Chances are you have heard this before, so please be warned that you will hear it once again. And what that message addresses is that the 2020 holiday shopping and, of course, shipping, season is very likely to be unlike any other.
There are myriad reasons for this, of course, but, make no mistake, the biggest one, of course, is the ongoing COVID-19 pandemic. There is no other reason taking the top slot, period. When the pandemic first hit, there was a fair amount of panic, from a personal health standpoint, no question, but also in terms of consumers getting the everyday staples they need, too. That was especially evident early on in these strange days, but once state economies started to slowly reopen and the days on the calendar moved on, too, shopping for the holiday season moved into sharper focus, as also did the degree to which e-commerce logistics has been front and center, too.
This goes back to just how different 2020 is shaping up to be, from a shopping, shipping and e-commerce logistics perspective, make no mistake. As has been widely reported, shopping in malls and retail locations is really not an option for many people, for multiple reasons.

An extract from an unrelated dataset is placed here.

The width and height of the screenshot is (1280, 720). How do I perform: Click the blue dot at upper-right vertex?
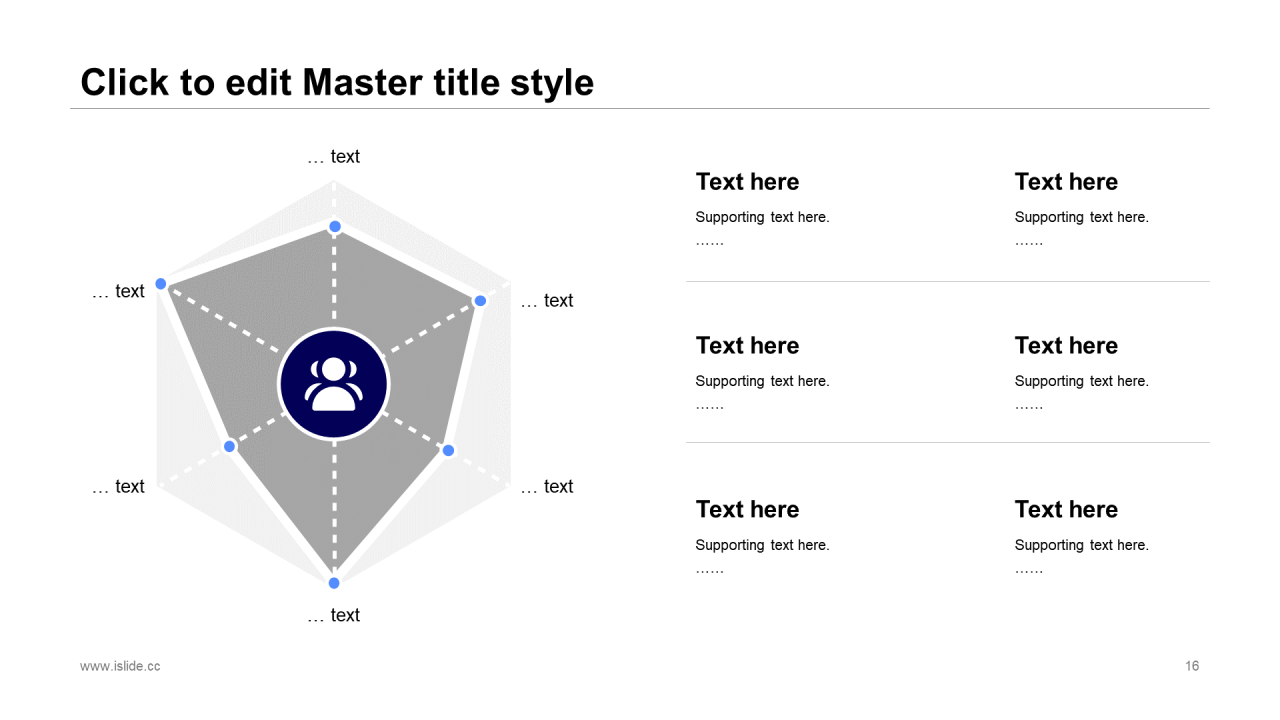point(480,301)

And, taking that a step further, there has been more than a few examples of what may be in store over the coming weeks, as it relates to what is different and what that could mean.
A few examples were made clear in recent articles in The New York Times and The Wall Street Journal.
The article in the Times’ headline—Brace for Holiday ‘Shipageddon’—basically says it all, it seems. And the lead sentence of the article gets right to the point: “Online shopping has exploded during the pandemic. The holidays are approaching. What happens when these two forces collide?”
The article highlighted how the parcel delivery carriers are truly “stretched thin” while gearing up to handle the upcoming holiday package haul, which has, retailers, in turn, very focused on how they will move merchandise, coupled with the anticipated extra expenses needed to move orders and the possibility of home delivery resulting in potential bottlenecks.
And it also touched upon shifts in consumer buying habits over the course of the pandemic, which have resulted in overstressed delivery networks and retailers with less merchandise than usual ready for the holidays, citing how the pandemic threw a wrench into what it called typical inventory planning.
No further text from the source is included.